On July 10, 2013, the SEC adopted final amendments to Rule 506 of Regulation D and Rule 144A under the Securities Act in order to implement Section 201(a) of the Jumpstart Our Business Startups Act (JOBS Act). Section 201(a)(1) of the JOBS Act directed the SEC to eliminate the prohibition against general solicitation in private security offerings made under Rule 506 provided that all purchasers of the securities are accredited investors. New Rule 506(c) permits issuers to use general solicitation and general advertising in private security offerings made under Rule 506 provided that: (1) the issuer takes reasonable steps to verify that investors are accredited investors; (2) each investor qualifies, or the issuer reasonably believes that each investor qualifies, as an accredited investor at the time of the sale of securities; and (3) all terms and conditions of Rules 501, 502(a) and 502(d) are satisfied.

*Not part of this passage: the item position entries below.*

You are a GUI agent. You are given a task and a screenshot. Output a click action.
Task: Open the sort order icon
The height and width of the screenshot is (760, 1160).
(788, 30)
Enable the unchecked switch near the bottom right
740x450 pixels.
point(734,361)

The SEC noted that whether the steps taken by an issuer to verify accredited investor status are “reasonable” is an objective determination based on the particular facts and circumstances of each investor and transaction. Factors to be considered in this analysis are:
(1) the nature of the purchaser and type of accredited investor that the purchaser claims to be;
(2) the amount and type of information that the issuer has about the purchaser; and
(3) the nature of the offering, such as the manner in which the purchaser was solicited to participate in the offering, and the terms of the offering, such as the minimum investment amount.
In response to commenters’ requests, Rule 506(c) also provides a non-exclusive list of specific methods that investors may use to verify an investor’s accredited investor status. This list includes:
(1) with respect to verifying income, review copies of any IRS form that reports income (e.g., W-2, Form 1099 or a copy of a filed Form 1040), along with a written representation that the investor will likely continue to earn the necessary income in the current year;
(2) with respect to verifying net worth, review copies of bank statements, brokerage or other statements of securities holdings, or CDs for evidence of sufficient net worth, along with a credit report for evidence of total liabilities; or
(3) obtain a written confirmation from a broker-dealer, an investment adviser, a licensed attorney or a certified public accountant that such entity or person has taken reasonable steps to verify the investor’s accredited investor status.
Section 201(a)(1) of the JOBS Act also directed the SEC to revise Rule 144A(d)(1) to provide that securities resold pursuant to Rule 144A may be offered, including by means of general solicitation, to persons other than qualified institutional buyers (QIBs) as long as the securities are sold only to persons that the seller and any person acting on behalf of the seller reasonably believe is a QIB. The SEC adopted amendments to Rule 144A as directed under the JOBS Act.
The rule amendments became effective on September 23, 2013.